Мне было тогда девять лет, Лёшке — десять.
Даже пластинки у бабы Гали кажутся вываренными, а еда — застиранной, поэтому я ела очень мало. Да и вообще весь Талдом страшно блёклый, и всё в нём блёклое — дома, собаки, кусты, люди, сараи. Небо тоже серое и чуть тронутое синькой. И тронутое, как баба Галя. Уже взрослой я однажды подумала: «А "Сталкера" случайно не в Талдоме снимали? Ведь в этом фильме всё — как там. И даже звучат похоже: сТАЛкер, ТАЛдом...».
Мне казалось: сейчас баба Галя уйдёт туда, в варёный город, в туман, и не вернётся. И мы с Лёшкой останемся одни, доедим весь хлеб и пойдём воровать липкие «подушечки». Нас за это посадят в Детскую комнату милиции, а потом и в настоящую тюрьму, и мы навсегда останемся в Талдоме. А баба Галя будет жить в своём городе, дружить с психами и жмуриками, есть кладбищенские яблочки и слушать Гелену Великанову.
Мне ещё долго снились вываренные сны про вываренный город.

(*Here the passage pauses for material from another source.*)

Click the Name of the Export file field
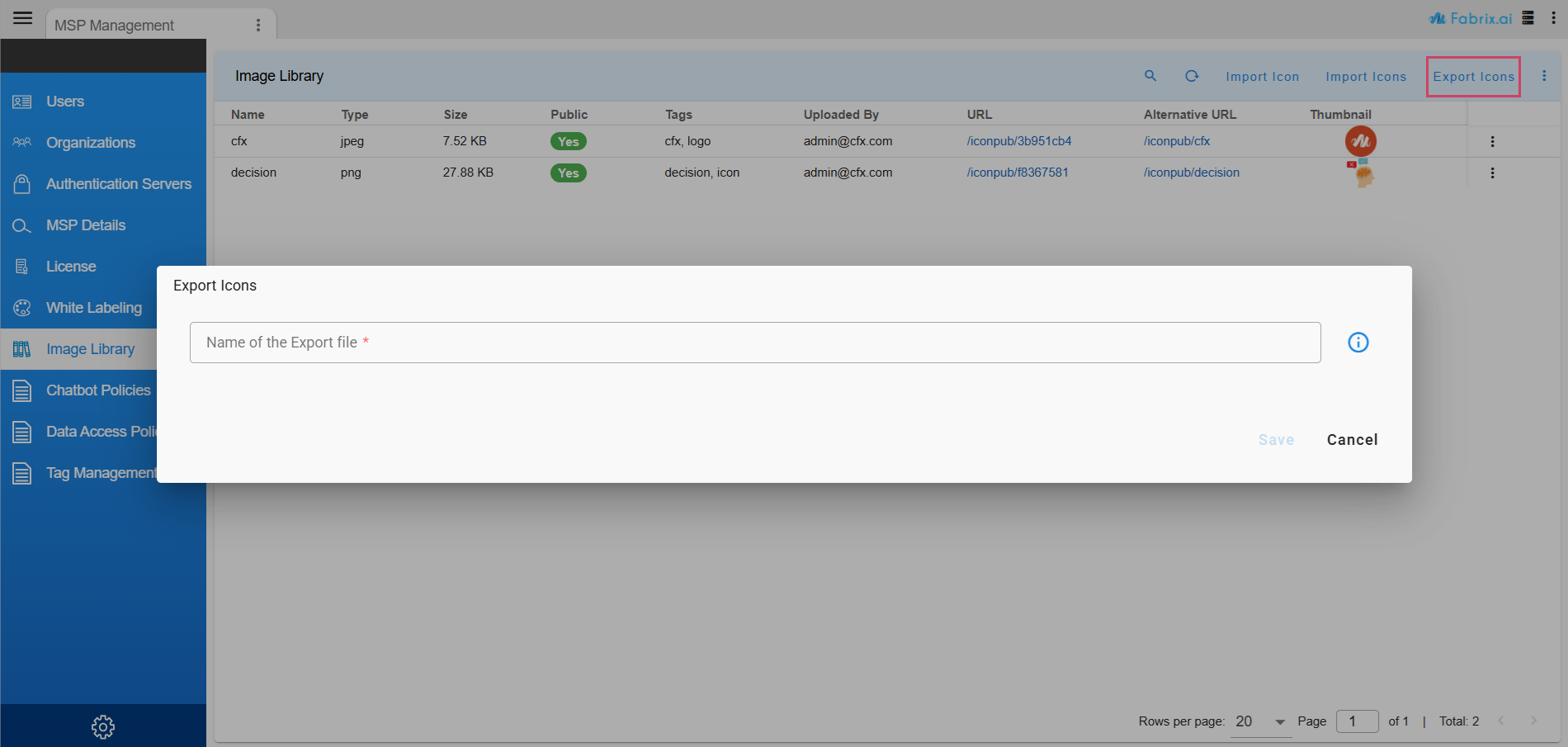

Тарту, 1972. Мне три года. Мы с мамой идём домой по улице Тяхе. Пьяная тётка, высунувшись из окна, воет стихи. «Это Пушкин. «Вещий Олег», — сказала мама. Дом был полуобгоревший, а тётка старая, с накрашенными морщинами. Она всё воет и воет и вдруг прогибается вперёд. из окна выпасть хочет? Но мужик, не видный раньше за шторой, хватает тётку за шиворот и, ругаясь, тащит в глубь квартиры. Мама берёт меня за руку, а я всё смотрю на почти сгоревший дом, на его стены, деревянные, местами чёрные, а местами в нахохлившейся жёлтой краске. и знаю, что это Пушкин.
С того дня я поняла: Пушкин — пожар.
Мы живём в маленьком деревянном доме на тихой улочке. Мама, папа и я. Наши соседи — эстонцы. Среди них одна старушка, и я её страшно боюсь. Из-за бани — однажды я там её увидела, голую, и закричала. То ли у старухи не было одной груди, то ли была, но изуродованная. Потом я узнала, что во время войны старуха помогала подполью и её пытали в гестапо.
Эта отрезанная грудь — чёрная дыра моего детства. Будто все мои кошмары и страхи вытекли из неё.
Пить, воровать и влюбляться я начала в раннем детстве. Первый свой алкоголь я попробовала, когда мне был год девять месяцев. Мама рассказывала: «Мы оставили на журнальном столике бокал, там на донышке было вино, и отошли буквально на минуту. а ты выпила эту капельку и легла на пол. Пьяная и счастливая».